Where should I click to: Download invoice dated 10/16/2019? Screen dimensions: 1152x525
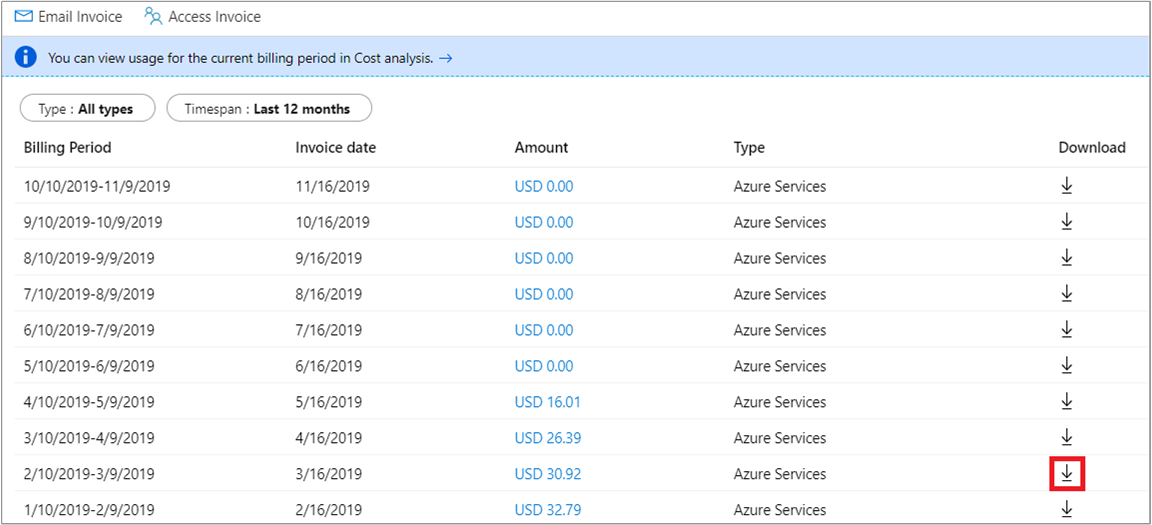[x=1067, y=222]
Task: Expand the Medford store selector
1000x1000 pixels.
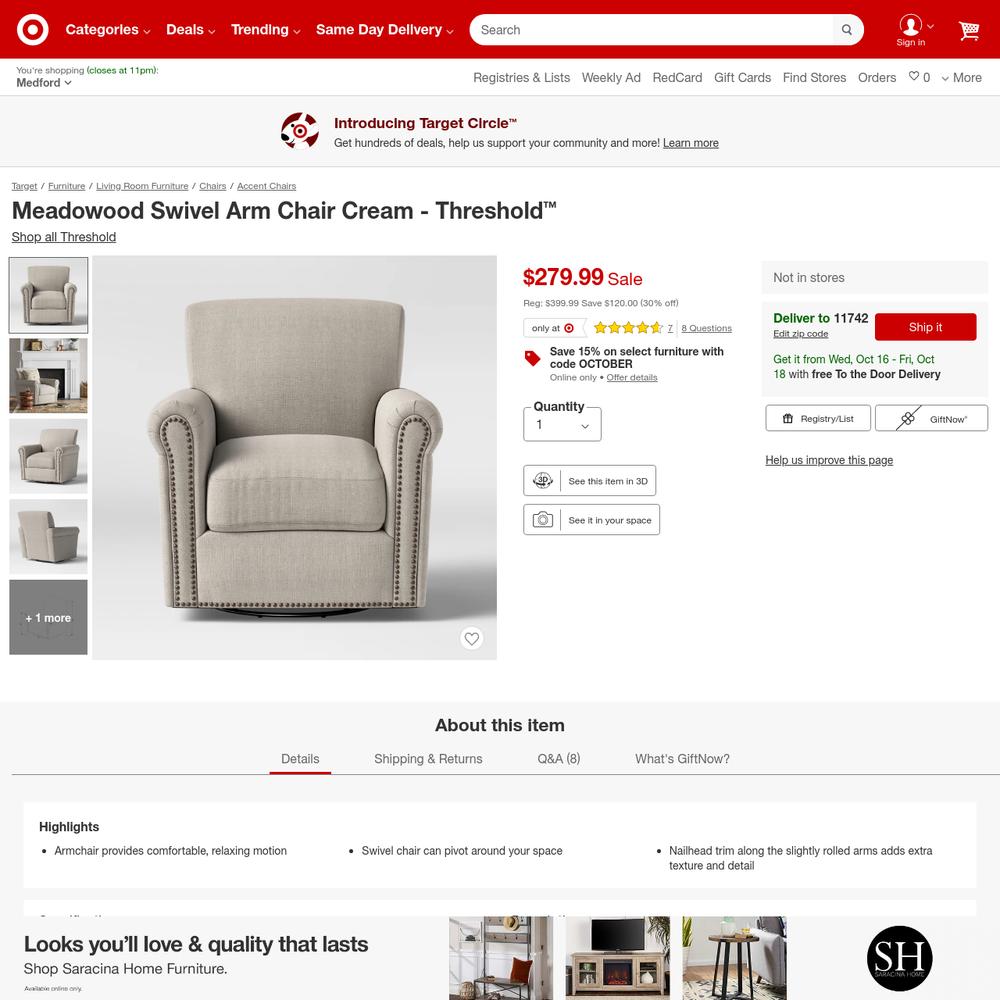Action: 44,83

◆ ◆ ◆

Exercise aim – Please print all the entries exactly as written, but drop the pictures.

Problem solution –
Where should I click to: Download invoice dated 10/16/2019? Screen dimensions: 1152x525
[x=1067, y=222]
Task: Expand the Medford store selector
1000x1000 pixels.
Action: 44,83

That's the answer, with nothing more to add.